Westergaard wants proposal for east-side homeless shelter put on hold
KATHY A. BOLTEN Jan 7, 2020 | 5:01 pm
2 min read time
551 wordsAll Latest News, Real Estate and DevelopmentHope Ministries has made an offer to purchase the former Douglas Elementary School at 3800 E. Douglas Ave. The nonprofit is proposing to raze the 1908 building on the site and build a two-story facility that would serve homeless women and children. The additions built in 1965 would remain. Rendering by Ask Studio.
A Des Moines City Council member, concerned about neighborhood reaction to a proposed homeless shelter for women and children on the city’s east side, told the Business Record today that she will ask a nonprofit group to put its plans on hold until the group and neighbors can meet again.
“I think Hope Ministries needs to come in with prepared facts, with better explanations of the programming they are going to offer,” said Linda Westergaard, a Des Moines council member who represents the northeast section of the city. “They need to tell the neighborhood what the benefit is going to be to have [a homeless shelter] as a neighbor.”
Hope Ministries, which has served Central Iowa’s homeless population since 1915, has an agreement to buy a former elementary school at 3800 E. Douglas Ave. from Experience Church of the Open Bible. The property would become a center for up to 100 homeless women and children.
The group is proposing to raze the original three-story portion of the structure that was built in 1908. In its place, a two-story, 16,000-square-foot building would be constructed. The portions of the former school built in the 1960s would be renovated.

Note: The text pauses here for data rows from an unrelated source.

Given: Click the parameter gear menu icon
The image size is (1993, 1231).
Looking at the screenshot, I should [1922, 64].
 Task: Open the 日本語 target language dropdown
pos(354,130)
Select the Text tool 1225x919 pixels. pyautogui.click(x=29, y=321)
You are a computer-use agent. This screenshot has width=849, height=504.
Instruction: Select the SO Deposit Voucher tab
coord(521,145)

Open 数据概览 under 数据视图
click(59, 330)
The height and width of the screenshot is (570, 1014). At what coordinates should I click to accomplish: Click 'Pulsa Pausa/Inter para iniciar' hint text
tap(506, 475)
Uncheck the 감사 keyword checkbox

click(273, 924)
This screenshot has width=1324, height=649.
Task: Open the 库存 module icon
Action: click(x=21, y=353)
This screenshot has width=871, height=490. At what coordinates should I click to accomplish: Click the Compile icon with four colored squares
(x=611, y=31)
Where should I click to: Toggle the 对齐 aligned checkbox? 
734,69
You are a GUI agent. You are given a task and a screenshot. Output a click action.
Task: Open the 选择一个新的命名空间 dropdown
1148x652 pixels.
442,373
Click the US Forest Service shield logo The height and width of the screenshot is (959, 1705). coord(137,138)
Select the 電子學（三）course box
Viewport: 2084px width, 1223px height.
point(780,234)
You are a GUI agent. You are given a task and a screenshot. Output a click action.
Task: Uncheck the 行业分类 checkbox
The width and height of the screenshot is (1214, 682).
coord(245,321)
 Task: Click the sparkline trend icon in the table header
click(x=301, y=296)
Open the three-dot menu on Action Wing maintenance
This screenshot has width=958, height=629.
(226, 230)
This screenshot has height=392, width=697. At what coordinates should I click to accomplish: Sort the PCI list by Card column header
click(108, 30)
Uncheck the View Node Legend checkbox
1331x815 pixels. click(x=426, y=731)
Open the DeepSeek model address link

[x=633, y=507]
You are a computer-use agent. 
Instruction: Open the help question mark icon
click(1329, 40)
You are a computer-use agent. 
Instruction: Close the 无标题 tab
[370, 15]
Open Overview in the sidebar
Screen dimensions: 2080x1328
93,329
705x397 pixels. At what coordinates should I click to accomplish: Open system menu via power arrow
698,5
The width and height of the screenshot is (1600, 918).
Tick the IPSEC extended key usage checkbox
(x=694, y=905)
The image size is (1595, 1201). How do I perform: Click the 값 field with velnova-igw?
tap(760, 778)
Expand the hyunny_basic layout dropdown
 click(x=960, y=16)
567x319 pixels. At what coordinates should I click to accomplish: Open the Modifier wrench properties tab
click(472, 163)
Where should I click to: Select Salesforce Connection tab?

During a neighborhood meeting on Monday, area residents raised concerns about the center’s effect on property values and whom the center would serve. Some residents asked whether the center would eventually serve homeless men or teenage boys.
A flyer handed out at the meeting stated Hope Ministries is seeking to have the property zoned as a planned unit development that would stipulate the campus would serve homeless women and children. Hope Ministries would need to amend the zoning to allow homeless men at the center, according to the flyer.
The flyer stated that Hope Ministries’ current campus for women and children has a 48-bed capacity and no opportunities for expansion. The center received more than 1,000 requests from homeless women seeking help in 2019; many of the requests were turned down because the campus didn’t have space for them, said Kathy Coady, Hope Ministries spokeswoman.
Des Moines’ Plan and Zoning Commission is scheduled to hold a public hearing on the zoning change at its Jan. 16 meeting.
Westergaard said she’d like to see the zoning discussion postponed until Hope Ministries and area residents can have another meeting. “I’m going to ask Hope today to put [the zoning request] on hold and have more meetings,” she said.
“There was a lot of misinformation stated by some attendees [of Monday’s meeting] and there was a lack of information, I thought, provided to the neighborhood by Hope,” Westergaard said. “Both groups need to come together and talk about facts, and not fear.”
Coady described Monday’s meeting as “a very good discussion. A wide spectrum of concerns and opinions were shared. … We know we will continue to work with the neighborhood.”
Whether the project moves forward is “up to the city,” she said.